Réunion du mercredi 3 mars 2021 à 9h30
Commission des lois constitutionnelles, de la législation et de l'administration générale de la république

Photo issue du site de l'Assemblée nationale ou de WikipediaAlexandra Louis, rapporteure :

Merci, chers collègues, Monsieur le garde des sceaux, monsieur le secrétaire d'État, pour vos interventions claires et fortes.

Nous pouvons nous réjouir de partager un constat : il y a quelques années, nous n'aurions pas eu un tel débat à l'Assemblée nationale. La société a évolué, bientôt notre droit évoluera également. Mais nous partageons également un objectif, celui de mieux protéger les mineurs en fixant un seuil d'âge à quinze ans, en intégrant l'inceste dans notre corpus pénal et en progressant sur la question de la prescription – nous y reviendrons lors de l'examen des amendements.

Monsieur le garde des sceaux, je salue votre volonté d'avancer et le courage dont vous faites montre. Je partage votre exigence concernant la lisibilité du droit ainsi que votre volonté de préserver les relations consenties entre adolescents. Sur cette question, qui nous occupera beaucoup, vous me trouverez à vos côtés. Il serait en effet inconstitutionnel et surtout injuste de pénaliser les amours adolescentes.

En ce qui concerne l'inceste, certains ont souligné le fait que j'avais déposé peu d'amendements. C'est vrai, mais nous pourrons continuer à réfléchir. Si je salue le choix de fixer à dix-huit ans l'âge en deçà duquel on écarte la recherche d'un consentement pour les mineurs victimes d'inceste, je crois nécessaire d'appeler les choses par leur nom en inscrivant le mot « inceste » dans le texte et de réfléchir à une architecture appropriée.
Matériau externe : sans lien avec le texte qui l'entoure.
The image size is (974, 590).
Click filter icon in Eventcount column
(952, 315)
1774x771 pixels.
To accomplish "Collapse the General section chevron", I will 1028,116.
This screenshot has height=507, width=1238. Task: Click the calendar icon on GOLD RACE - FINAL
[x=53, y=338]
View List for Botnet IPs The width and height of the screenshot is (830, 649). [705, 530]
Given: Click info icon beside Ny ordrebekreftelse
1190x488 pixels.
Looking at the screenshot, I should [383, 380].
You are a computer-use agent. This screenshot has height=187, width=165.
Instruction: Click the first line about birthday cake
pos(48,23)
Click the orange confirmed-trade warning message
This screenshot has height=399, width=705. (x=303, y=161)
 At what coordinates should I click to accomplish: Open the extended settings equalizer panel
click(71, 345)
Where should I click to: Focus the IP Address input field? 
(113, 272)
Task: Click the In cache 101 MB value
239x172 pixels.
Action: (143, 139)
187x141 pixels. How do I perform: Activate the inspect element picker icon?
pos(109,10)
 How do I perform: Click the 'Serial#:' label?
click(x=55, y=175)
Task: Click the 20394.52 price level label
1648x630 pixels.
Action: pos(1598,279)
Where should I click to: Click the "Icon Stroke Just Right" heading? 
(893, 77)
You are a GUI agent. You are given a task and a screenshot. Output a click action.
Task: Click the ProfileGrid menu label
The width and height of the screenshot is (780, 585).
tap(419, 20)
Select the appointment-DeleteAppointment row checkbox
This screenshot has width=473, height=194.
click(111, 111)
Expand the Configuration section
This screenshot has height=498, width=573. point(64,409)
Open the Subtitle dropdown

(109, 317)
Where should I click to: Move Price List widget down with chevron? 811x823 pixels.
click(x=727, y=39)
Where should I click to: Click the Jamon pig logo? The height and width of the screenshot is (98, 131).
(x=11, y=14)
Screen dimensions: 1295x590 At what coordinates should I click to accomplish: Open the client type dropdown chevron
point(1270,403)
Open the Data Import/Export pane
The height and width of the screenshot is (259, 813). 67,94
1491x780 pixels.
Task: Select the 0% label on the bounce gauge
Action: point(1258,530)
Monsieur le secrétaire d'État, je vous remercie d'avoir évoqué la prévention. Nous examinons, certes, un texte répressif. Mais s'il est un combat prioritaire, c'est bien celui de la prévention, de la détection et de l'accompagnement. Les mesures que vous avez prises sont les bienvenues. Il faut donner à la société les moyens de réagir à ce fléau.

Monsieur Terlier, je partage votre volonté d'aboutir à un texte équilibré et protecteur. Nos travaux permettront, je le crois, de mieux protéger nos enfants et de mieux sanctionner les auteurs tout en préservant les exigences constitutionnelles, qui nous sont chères.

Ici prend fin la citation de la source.